=== EXTRACTED MATERIAL ===
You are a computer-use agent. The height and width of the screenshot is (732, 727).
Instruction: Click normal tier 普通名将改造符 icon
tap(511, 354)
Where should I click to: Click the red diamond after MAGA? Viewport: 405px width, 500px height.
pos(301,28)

* * *

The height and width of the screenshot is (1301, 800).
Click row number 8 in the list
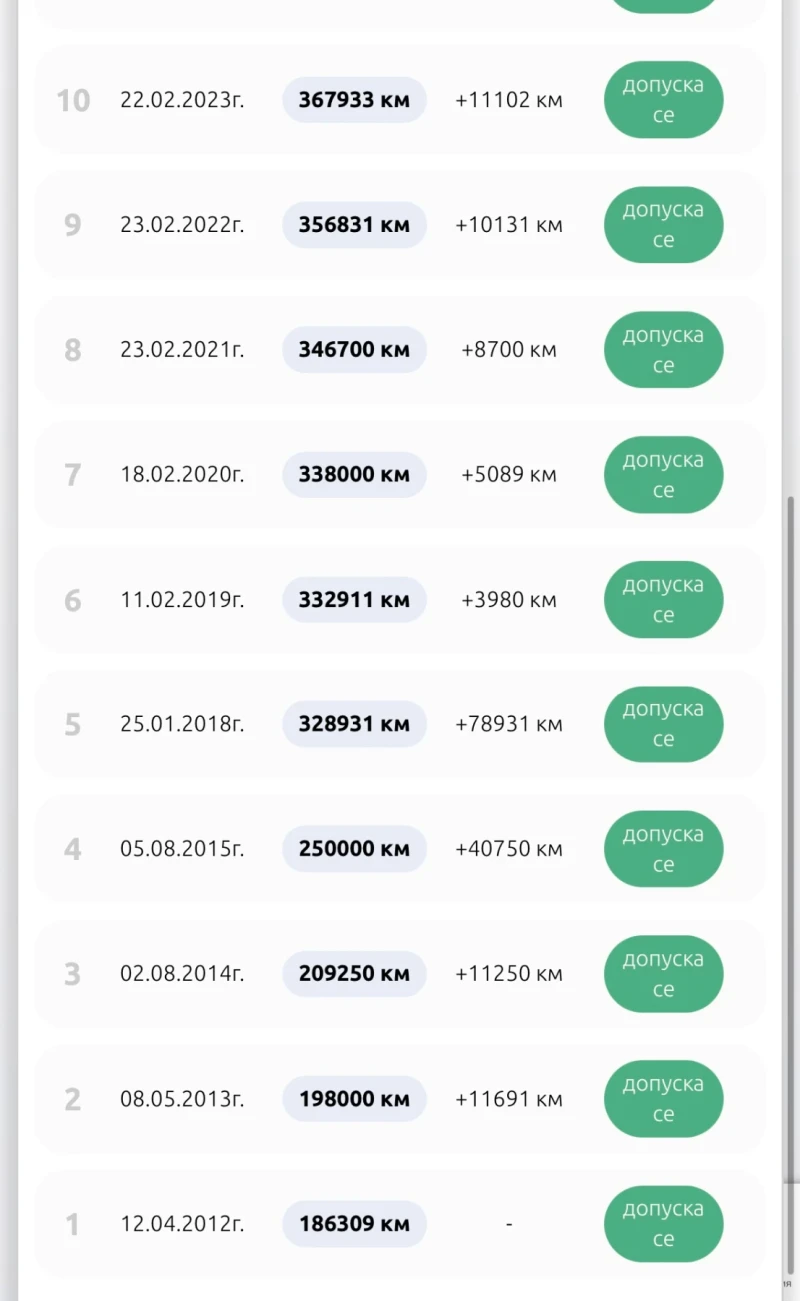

=== WHAT YOU HAVE TO DO ===
Go through the listing above and copy each line that contains "screenshot".

=== REPLY ===
You are a computer-use agent. The height and width of the screenshot is (732, 727).
The height and width of the screenshot is (1301, 800).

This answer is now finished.